→ **ABOUT THIS EXERCISE**:
Output every record again so that it matches the original word for word.

Saved data entries
****

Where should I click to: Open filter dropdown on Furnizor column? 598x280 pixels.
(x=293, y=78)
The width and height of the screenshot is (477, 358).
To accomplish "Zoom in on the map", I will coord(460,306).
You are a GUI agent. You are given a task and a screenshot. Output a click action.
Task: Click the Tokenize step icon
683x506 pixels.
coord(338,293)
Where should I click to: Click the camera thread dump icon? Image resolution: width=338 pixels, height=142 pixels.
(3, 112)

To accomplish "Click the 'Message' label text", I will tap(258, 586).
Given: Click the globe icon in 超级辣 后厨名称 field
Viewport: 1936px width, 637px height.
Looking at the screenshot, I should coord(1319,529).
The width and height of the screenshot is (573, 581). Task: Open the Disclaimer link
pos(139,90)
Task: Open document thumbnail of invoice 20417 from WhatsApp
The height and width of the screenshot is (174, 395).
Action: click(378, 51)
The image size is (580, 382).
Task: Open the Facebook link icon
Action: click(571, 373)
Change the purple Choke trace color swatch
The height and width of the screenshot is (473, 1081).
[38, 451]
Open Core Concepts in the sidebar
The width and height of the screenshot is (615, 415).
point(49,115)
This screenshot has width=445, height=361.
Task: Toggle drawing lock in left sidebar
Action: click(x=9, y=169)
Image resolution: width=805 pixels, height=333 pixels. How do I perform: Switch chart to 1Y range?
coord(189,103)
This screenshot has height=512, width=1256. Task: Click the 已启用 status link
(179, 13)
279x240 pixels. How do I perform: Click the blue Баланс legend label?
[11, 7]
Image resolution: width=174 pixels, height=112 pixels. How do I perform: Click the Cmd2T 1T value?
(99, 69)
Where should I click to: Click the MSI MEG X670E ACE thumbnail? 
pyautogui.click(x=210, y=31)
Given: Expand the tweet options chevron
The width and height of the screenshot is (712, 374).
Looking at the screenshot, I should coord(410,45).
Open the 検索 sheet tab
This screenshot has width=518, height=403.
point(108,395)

****

→ **TASK OUTPUT**:
Where should I click to: Open filter dropdown on Furnizor column? 598x280 pixels.
(x=293, y=78)
The width and height of the screenshot is (477, 358).
To accomplish "Zoom in on the map", I will coord(460,306).
You are a GUI agent. You are given a task and a screenshot. Output a click action.
Task: Click the Tokenize step icon
683x506 pixels.
coord(338,293)
Where should I click to: Click the camera thread dump icon? Image resolution: width=338 pixels, height=142 pixels.
(3, 112)

To accomplish "Click the 'Message' label text", I will tap(258, 586).
Given: Click the globe icon in 超级辣 后厨名称 field
Viewport: 1936px width, 637px height.
Looking at the screenshot, I should coord(1319,529).
The width and height of the screenshot is (573, 581). Task: Open the Disclaimer link
pos(139,90)
Task: Open document thumbnail of invoice 20417 from WhatsApp
The height and width of the screenshot is (174, 395).
Action: click(378, 51)
The image size is (580, 382).
Task: Open the Facebook link icon
Action: click(571, 373)
Change the purple Choke trace color swatch
The height and width of the screenshot is (473, 1081).
[38, 451]
Open Core Concepts in the sidebar
The width and height of the screenshot is (615, 415).
point(49,115)
This screenshot has width=445, height=361.
Task: Toggle drawing lock in left sidebar
Action: click(x=9, y=169)
Image resolution: width=805 pixels, height=333 pixels. How do I perform: Switch chart to 1Y range?
coord(189,103)
This screenshot has height=512, width=1256. Task: Click the 已启用 status link
(179, 13)
279x240 pixels. How do I perform: Click the blue Баланс legend label?
[11, 7]
Image resolution: width=174 pixels, height=112 pixels. How do I perform: Click the Cmd2T 1T value?
(99, 69)
Where should I click to: Click the MSI MEG X670E ACE thumbnail? 
pyautogui.click(x=210, y=31)
Given: Expand the tweet options chevron
The width and height of the screenshot is (712, 374).
Looking at the screenshot, I should coord(410,45).
Open the 検索 sheet tab
This screenshot has width=518, height=403.
point(108,395)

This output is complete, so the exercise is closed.